:: Bloco de texto ::

Da emergência ambiental para a emergência individual

Mediante uma abordagem de capacitação individual e comunitária será possível exercer pressão sobre os decisores políticos para a adopção de acções legislativas, socioeconómicas e diplomáticas.

Foto
REUTERS/Louiza Vradi

Poderia começar esta crónica com algo semelhante a esta frase: actualmente, encontramo-nos numa encruzilhada climática. Porém, tal afirmação estaria muito distante da realidade. Primeiro, este problema não é actual, sendo que há décadas que os cientistas têm vindo a alertar os vários governos e a opinião pública para a inevitabilidade desta crise. Por outro lado, esta não é já uma encruzilhada, uma vez que o caminho de degradação dos ecossistemas está bem traçado e com repercussões nas vidas das populações, restando somente trabalhar no sentido da sua mitigação.

Se há coisa em que este Verão tem sido pródigo é na constatação da devastação que os fenómenos climáticos extremos poderão ter na vida em sociedade, não fazendo a distinção entre países ricos e em desenvolvimento. Bem perto de nós, pudemos assistir ao desespero de pessoas que perderam bens, familiares e amigos em inundações nunca vistas, enquanto fogos devastadores e temperaturas recorde obtinham resultados semelhantes noutros locais. Mais distante, em zonas como Madagáscar, secas severas causam a fome e a morte.

Só estes exemplos levam-nos a concluir que existirá um aumento generalizado da despesa dos vários governos, seja na resposta aos prejuízos das catástrofes naturais, seja pelo êxodo descontrolado, bem como com a necessidade de reforço dos orçamentos em saúde. Este último campo ficou patente na actual situação sanitária, com os cientistas a estabelecer uma relação directa entre o aumento da probabilidade de novas pandemias e a acção humana sobre o planeta. Prevê-se, ainda, o aumento da mortalidade associada ao calor, às doenças respiratórias e ao agravamento das assimetrias socioeconómicas e regionais. Poderia esse dinheiro começar a ser canalizado para a prevenção e mitigação?

Apesar do pacto global conseguido com o Acordo de Paris, a sua concretização tem ficado aquém das expectativas, conforme relatado no Relatório do IPCC.

Existe, porém, alguma controvérsia sobre o papel individual numa alteração real e significativa do paradigma actual. Considera-se muitas vezes que a mudança de comportamentos individuais não tem, por si só, impacto significativo numa mudança generalizada, sendo uma gota num oceano cada vez mais quente.

De modo a tentar contribuir para esta discussão, socorro-me do modelo socioecológico, onde uma perspectiva holística permite encarar um problema à luz de várias dimensões, desde uma perspectiva individual, à comunitária e social, passando por uma perspectiva política. Todos estes patamares convivem em estreita relação entre si num intrincado sistema de influência mútua. Deste modo, e mediante uma abordagem de capacitação individual e comunitária será possível exercer pressão sobre os decisores políticos para a adopção de acções legislativas, socioeconómicas e diplomáticas.

Concretizando, as escolhas individuais, desde os comportamentos quotidianos mais simples à criação e apoio de movimentos comunitários, poderão influenciar as pessoas e serviços à nossa volta, numa cadeia de consciencialização e acção alargada. Assim sendo, a forma como cada um vive, convive e consome tem um impacto real e considerável sobre o meio. E isso mesmo é já visível no discurso da maioria dos partidos com assento parlamentar, com o ambiente a assumir uma prioridade governativa. O mesmo sucede na UE, através, por exemplo, das recentes exigências à aprovação dos Mecanismos de Recuperação e Resiliência dos vários países.

Como tal, poderão ser os indivíduos o grande motor da mudança ambiental?

:::
:: Os dados ::

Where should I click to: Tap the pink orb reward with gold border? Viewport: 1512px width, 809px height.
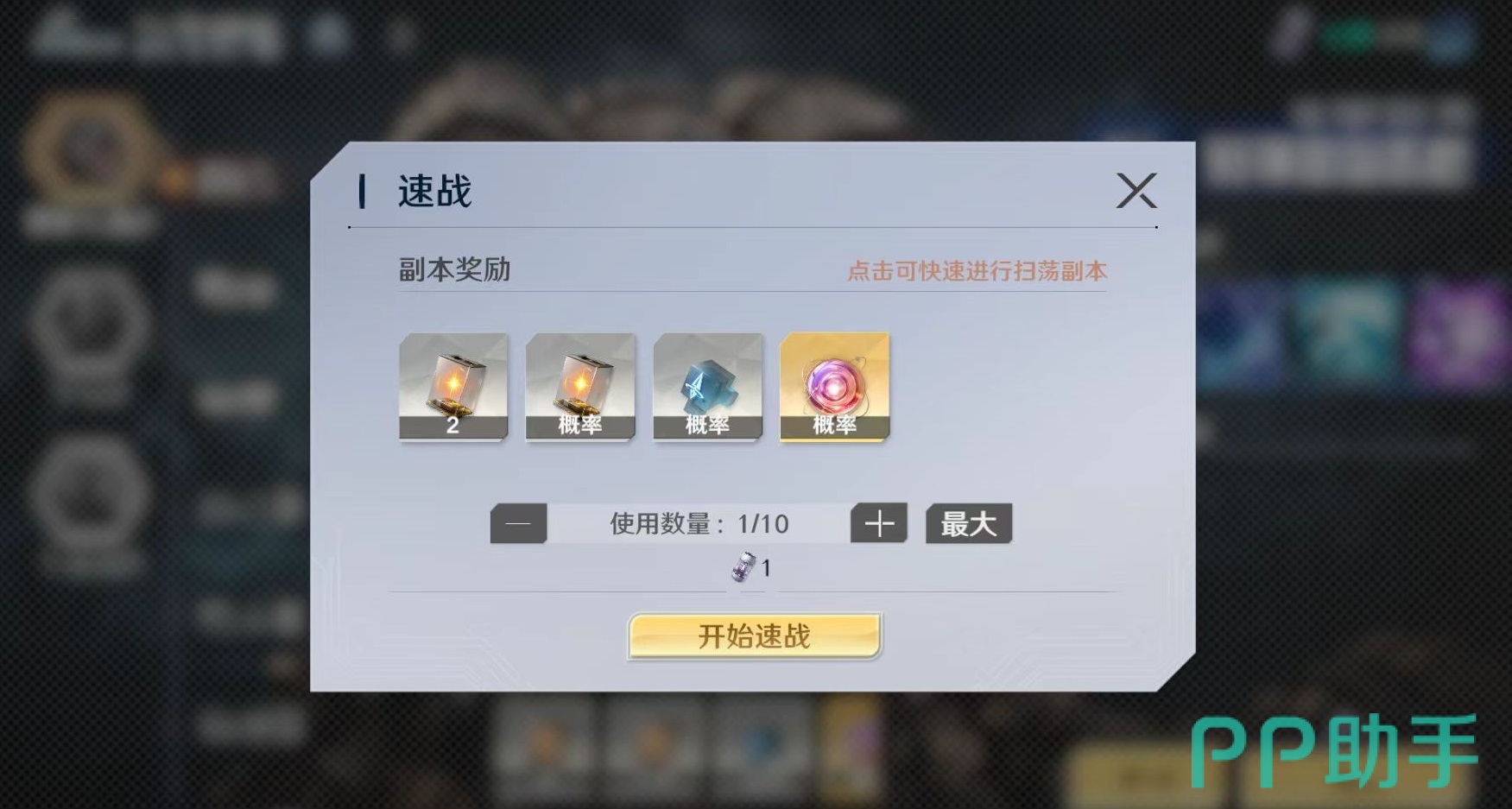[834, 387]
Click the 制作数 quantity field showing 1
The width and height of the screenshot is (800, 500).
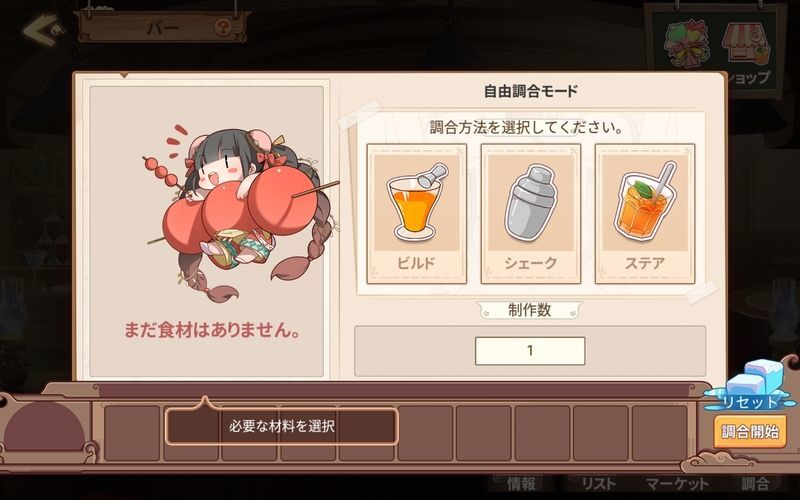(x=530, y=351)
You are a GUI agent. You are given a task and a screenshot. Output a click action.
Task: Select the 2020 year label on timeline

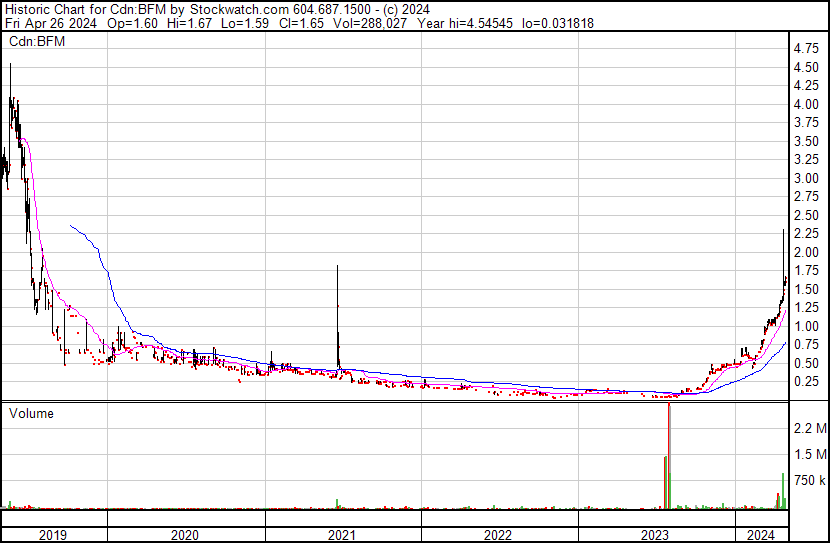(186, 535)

:::

### O que fazer
[A] Transcreva da crónica o trecho que começa em "Só estes exemplos" e termina em "Relatório do IPCC.", trocando "Acordo de Paris" por "Protocolo de Quioto".
[B] De acordo com a crónica, em que zona longínqua as secas severas causam a fome e a morte?

### Respostas aos exercícios
[A]
Só estes exemplos levam-nos a concluir que existirá um aumento generalizado da despesa dos vários governos, seja na resposta aos prejuízos das catástrofes naturais, seja pelo êxodo descontrolado, bem como com a necessidade de reforço dos orçamentos em saúde. Este último campo ficou patente na actual situação sanitária, com os cientistas a estabelecer uma relação directa entre o aumento da probabilidade de novas pandemias e a acção humana sobre o planeta. Prevê-se, ainda, o aumento da mortalidade associada ao calor, às doenças respiratórias e ao agravamento das assimetrias socioeconómicas e regionais. Poderia esse dinheiro começar a ser canalizado para a prevenção e mitigação?

Apesar do pacto global conseguido com o Protocolo de Quioto, a sua concretização tem ficado aquém das expectativas, conforme relatado no Relatório do IPCC.

[B] Em Madagáscar.